I believe that the "work" directory was proposed for normal access to
writable areas.  The down side is that the location of the directory
is not easy to predict.  You can work around the spec with direct file
access, but that is not easily portable between environments and you
have to place entries in the policy file granting you access to those
locations.  I think that a Servlet that manages it's own internal context
might be worth exploring.  There are issues such as overwriting your
own files, etc.  I don't know if it is wise to open it to all servlet
developers.  Before I can come up with anything formal, I need to know
what environment I need.

> > That is what I am referring to.  As of Servlet 2.3 and much debate, the
> > official stance on where "/resource" maps you is to the web server root,
> > not the context root.  Instead, the context root is much more difficult
> > to reach.  Perhaps we can improve the HTML serializer to automagically
> > correct context root resources.
> Yuck! I'd hate that. Serializers that mangle things behind your back are
> the worst pain in the ass to find out expecially because you never look
> at them since you normally consider them brainless and pure adapters
> from the XML world to the binary world.
> Let's find a more elegant way.

OK, any ideas?

> > Let me expound.  I like to use a dierectory structure like this:
> >
> > /xdocs
> > /resources
> >       /images
> >       /scripts
> >       /styles
> > /stylesheets
> >       /system
> > /WEB-INF
> >       /logicsheets
> >       /cocoon.xconf
> >       /logkit.xconf
> > /sitemap.xmap
> > /${}
> >       /xdocs
> >       /resources
> >             /images
> >             /scripts
> >       /sitemap.xmap
> >
> > The problem is when I want a consistent look and feel in my ${}
> > area.  I cannot access the /stylesheets that are accessible via the
> > context--but not via the sitemap.  This requires me to copy the
> > /stylesheets to the ${}.
> Ok, in this case, absolute URI would work and will not require you
> access to your parent, but to an absolute location (which, in this case,
> accidentally, happens to be your parent)
> This is a simple fix and we can schedule it for Cocoon 2.1 since it
> might break back compatibility of sitemaps a little.

Sounds good.

> > Because Cocoon is an XML framework, in order for this approach to work,
> > you have to define the interfaces.  There are definite roles that I
> > have already identified.  Some of the solutions come from concepts in
> > SOAP, and some of the solutions come from concepts in JNDI, but here goes.
> >
> > For sub applications to work, you must have them work to a specific schema.
> > (this concept is from SOAP).  For instance, your resource must return
> > the results in DocBook format so that the parent knows how to apply views.
> > This is the interface of your "component".
> I've already thought about this when I thought about a way to validate
> sitemaps and it's a *LOT* more complex than this.
> Let's make an example: the "behavioral interfaces" of pipeline
> components are the expected input namespaces and the resulting
> namespaces. But listing them is not enough: you must know the exact
> structure, thus the namespace-aware schemas.
> Even between components, schemas are the structure description that
> identify the expected "shape" of the SAX pipe that connects two
> components.
> Now, suppose you have a pipeline such as
>  <g] -> [t1] -> [t2] -> [s>
> and you have
>  g -> output schema of generator
>  t1i -> input schema of first transformer
>  t1o -> output schema of first transformer
>  t2i -> input schema of second transformer
>  t2o -> output schema of second transformer
>  s -> input schema of serializer
> with all this information you can precisely estimate if the pipeline is
> "valid", in a behavioral sense.
> This would allow you to perform some pretests on sitemaps (before
> compilation and before uploading) that avoids those "impedence
> mismatches" between connected components.

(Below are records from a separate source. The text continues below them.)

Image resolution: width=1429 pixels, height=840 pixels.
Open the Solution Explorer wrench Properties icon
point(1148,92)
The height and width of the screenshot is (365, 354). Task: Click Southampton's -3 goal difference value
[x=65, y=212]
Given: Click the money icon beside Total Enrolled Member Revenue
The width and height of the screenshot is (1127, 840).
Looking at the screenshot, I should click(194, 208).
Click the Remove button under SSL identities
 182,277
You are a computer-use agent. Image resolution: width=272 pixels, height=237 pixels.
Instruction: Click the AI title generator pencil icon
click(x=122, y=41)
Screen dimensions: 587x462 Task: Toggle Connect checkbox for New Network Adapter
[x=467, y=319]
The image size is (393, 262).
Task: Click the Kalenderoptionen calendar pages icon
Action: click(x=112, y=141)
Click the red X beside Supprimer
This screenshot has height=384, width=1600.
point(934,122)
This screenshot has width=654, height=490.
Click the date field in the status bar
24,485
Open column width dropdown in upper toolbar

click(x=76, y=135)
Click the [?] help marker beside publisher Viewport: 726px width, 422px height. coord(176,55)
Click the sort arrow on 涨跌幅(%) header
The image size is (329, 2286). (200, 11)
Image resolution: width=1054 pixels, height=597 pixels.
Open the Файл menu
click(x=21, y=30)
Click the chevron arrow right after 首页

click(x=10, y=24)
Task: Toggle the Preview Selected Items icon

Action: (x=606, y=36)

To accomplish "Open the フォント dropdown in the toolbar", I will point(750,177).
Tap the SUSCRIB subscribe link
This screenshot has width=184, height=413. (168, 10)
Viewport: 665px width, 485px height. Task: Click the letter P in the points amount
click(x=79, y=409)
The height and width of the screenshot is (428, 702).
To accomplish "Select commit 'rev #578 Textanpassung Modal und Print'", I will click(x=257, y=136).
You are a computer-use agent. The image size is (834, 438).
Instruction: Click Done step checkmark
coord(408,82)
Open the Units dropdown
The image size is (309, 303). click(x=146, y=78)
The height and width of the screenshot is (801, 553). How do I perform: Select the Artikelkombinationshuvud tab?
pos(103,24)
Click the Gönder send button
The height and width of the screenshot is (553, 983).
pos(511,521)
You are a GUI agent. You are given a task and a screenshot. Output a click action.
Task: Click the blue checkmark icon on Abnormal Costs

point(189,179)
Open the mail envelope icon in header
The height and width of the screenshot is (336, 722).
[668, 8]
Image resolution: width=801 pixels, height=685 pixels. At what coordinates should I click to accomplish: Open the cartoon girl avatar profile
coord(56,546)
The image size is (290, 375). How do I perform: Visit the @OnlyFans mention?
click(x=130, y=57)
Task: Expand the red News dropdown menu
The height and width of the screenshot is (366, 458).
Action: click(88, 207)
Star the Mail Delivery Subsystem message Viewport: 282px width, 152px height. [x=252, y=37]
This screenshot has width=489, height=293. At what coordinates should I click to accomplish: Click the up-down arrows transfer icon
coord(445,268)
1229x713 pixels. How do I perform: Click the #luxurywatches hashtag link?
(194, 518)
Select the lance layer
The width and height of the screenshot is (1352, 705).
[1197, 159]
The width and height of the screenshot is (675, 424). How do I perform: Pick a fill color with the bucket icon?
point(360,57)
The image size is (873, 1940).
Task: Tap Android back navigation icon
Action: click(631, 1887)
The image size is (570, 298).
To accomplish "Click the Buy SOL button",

This is excellent--validation is vital!  I know my practices, and I tend
to use existing schemas, only inventing if necessary.  When I do invent
a schema, I always have it generated by a logicsheet and provide a
transformation to the main document schema.  This works for me, because
it is a known environment.

What you are talking about is validating that not only I am doing my
job right, but other people in my team don't make simple mistakes.
The only thing is that the validation shouldn't be done in live serving.

I think we do need to have schema validation on during development (esp.
when designing new schemas) to ensure the app works, but have it off for
deployment--something the deployment tool can ensure.

> As more and more Cocoon components emerge and are made available even
> outside the Cocoon distribution, the ability to estimate the "behavioral
> match" between two components, will very likely be vital, expecially for
> sitemap authoring tools.
> The algorithm that performs the validation is far from being trivial: a
> sufficient condition (and the most simple one) requires the connecting
> ends to be identified by the exact same schema.
> So, the above pipeline would be valid *if*
>  t1i == g
>  t2i == t1o
>  s == t2o
> but this is not a necessary condition since there exist cases where a
> pipeline is behaviorally valid even if the two subsequent schemas don't
> match completely, but only on parts.

Just to add a little more complexity to the system is now that we have
namespaces, we have multiple schemas in one document.  Therefore, the
transformation and serialization layers must be even more specific.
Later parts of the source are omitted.